Copy everything from the line containing "Click the word" down to the line containing "(x=537, y=135)", renaming "Instruction" to "Command" wherever it occurs and keeping all other text the same.
begin Provided records
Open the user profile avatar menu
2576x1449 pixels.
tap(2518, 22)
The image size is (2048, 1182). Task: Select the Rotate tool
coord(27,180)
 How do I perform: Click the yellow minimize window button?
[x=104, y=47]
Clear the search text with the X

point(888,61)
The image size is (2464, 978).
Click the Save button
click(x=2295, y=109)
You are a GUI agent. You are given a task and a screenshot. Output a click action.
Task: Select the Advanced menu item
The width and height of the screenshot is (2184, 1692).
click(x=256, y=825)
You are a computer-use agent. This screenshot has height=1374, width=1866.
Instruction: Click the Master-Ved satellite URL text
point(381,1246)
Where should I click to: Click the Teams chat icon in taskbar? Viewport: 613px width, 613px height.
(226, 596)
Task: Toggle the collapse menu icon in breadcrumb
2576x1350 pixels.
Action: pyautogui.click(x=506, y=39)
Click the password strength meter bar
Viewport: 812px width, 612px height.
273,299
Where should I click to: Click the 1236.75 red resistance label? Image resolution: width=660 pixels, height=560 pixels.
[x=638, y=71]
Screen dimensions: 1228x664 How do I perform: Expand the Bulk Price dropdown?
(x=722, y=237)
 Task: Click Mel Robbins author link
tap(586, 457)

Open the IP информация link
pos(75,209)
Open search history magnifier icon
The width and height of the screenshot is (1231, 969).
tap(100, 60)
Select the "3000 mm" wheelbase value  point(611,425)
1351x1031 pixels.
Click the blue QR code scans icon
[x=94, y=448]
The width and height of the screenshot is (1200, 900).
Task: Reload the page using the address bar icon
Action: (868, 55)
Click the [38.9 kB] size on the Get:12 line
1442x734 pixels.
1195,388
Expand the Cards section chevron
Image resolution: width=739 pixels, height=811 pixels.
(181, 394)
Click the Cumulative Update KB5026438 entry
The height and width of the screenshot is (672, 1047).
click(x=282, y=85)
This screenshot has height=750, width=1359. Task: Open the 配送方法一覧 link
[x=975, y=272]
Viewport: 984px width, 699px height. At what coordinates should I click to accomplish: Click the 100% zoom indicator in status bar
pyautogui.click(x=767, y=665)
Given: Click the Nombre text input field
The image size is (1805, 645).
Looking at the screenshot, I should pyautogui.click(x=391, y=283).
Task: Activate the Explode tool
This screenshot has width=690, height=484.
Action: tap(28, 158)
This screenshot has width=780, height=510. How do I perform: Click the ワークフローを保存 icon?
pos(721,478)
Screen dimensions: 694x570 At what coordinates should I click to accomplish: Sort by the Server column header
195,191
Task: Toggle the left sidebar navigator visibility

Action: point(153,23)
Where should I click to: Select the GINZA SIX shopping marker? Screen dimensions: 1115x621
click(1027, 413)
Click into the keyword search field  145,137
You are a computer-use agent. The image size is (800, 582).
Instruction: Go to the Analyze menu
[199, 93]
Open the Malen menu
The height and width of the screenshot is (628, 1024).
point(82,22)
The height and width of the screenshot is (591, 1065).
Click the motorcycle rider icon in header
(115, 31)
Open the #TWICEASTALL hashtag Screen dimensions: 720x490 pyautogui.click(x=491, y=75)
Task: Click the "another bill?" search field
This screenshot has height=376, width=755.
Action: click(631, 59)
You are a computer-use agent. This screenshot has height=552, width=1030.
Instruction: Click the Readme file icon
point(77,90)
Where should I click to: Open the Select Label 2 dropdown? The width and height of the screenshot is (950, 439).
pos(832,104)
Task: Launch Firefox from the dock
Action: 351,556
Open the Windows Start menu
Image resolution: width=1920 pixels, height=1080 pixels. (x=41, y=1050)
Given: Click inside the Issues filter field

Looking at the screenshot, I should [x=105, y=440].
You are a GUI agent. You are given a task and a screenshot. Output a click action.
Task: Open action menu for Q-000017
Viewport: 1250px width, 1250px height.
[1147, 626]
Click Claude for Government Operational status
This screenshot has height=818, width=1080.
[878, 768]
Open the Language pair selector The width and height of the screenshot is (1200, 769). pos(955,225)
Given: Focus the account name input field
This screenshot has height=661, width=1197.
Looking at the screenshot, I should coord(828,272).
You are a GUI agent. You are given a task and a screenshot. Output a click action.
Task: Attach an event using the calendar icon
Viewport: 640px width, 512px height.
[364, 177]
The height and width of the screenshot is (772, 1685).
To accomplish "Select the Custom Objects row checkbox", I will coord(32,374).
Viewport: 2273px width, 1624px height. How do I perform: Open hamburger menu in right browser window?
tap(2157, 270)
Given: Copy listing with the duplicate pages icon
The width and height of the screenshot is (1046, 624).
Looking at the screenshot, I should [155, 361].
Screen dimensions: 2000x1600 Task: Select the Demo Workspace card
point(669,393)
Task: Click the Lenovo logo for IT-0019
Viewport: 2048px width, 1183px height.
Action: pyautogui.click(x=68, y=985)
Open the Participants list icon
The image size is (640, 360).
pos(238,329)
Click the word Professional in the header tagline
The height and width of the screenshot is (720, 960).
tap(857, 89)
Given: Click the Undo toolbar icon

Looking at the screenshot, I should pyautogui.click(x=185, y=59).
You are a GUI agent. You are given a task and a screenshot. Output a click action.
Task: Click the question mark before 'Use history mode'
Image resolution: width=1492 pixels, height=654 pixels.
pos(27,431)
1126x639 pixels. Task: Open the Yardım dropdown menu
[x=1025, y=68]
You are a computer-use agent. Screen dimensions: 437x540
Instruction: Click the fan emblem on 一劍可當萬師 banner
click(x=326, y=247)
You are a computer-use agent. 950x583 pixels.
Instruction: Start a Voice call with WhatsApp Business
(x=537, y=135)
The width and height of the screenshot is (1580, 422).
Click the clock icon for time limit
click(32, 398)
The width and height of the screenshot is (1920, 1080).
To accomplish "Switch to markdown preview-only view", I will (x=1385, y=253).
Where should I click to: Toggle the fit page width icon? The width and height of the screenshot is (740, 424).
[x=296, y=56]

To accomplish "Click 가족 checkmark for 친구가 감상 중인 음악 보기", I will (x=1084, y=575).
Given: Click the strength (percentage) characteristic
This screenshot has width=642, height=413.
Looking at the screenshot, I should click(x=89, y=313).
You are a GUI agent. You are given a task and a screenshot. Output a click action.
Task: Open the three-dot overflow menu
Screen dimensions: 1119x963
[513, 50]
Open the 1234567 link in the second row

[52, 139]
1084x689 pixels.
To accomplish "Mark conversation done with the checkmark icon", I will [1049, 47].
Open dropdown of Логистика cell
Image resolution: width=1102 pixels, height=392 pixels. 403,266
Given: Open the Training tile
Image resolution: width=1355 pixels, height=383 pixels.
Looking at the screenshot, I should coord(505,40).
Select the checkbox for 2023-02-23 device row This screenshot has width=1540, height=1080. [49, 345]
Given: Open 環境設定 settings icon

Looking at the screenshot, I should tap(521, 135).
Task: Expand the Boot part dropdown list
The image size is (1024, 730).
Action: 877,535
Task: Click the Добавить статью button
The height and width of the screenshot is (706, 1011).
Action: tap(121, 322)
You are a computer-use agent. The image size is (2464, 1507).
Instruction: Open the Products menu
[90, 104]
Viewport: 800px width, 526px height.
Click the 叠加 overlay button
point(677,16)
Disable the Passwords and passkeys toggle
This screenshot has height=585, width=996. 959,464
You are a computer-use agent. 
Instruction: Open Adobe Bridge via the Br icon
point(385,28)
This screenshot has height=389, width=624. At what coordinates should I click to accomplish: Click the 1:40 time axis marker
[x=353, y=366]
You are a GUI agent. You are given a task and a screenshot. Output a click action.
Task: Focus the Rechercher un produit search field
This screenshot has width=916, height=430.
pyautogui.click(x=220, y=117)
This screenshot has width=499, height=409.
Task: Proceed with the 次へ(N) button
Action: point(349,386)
end Provided records
# [Answer]
Click the word Professional in the header tagline
The height and width of the screenshot is (720, 960).
tap(857, 89)
Given: Click the Undo toolbar icon

Looking at the screenshot, I should pyautogui.click(x=185, y=59).
You are a GUI agent. You are given a task and a screenshot. Output a click action.
Task: Click the question mark before 'Use history mode'
Image resolution: width=1492 pixels, height=654 pixels.
pos(27,431)
1126x639 pixels. Task: Open the Yardım dropdown menu
[x=1025, y=68]
You are a computer-use agent. Screen dimensions: 437x540
Command: Click the fan emblem on 一劍可當萬師 banner
click(x=326, y=247)
You are a computer-use agent. 950x583 pixels.
Command: Start a Voice call with WhatsApp Business
(x=537, y=135)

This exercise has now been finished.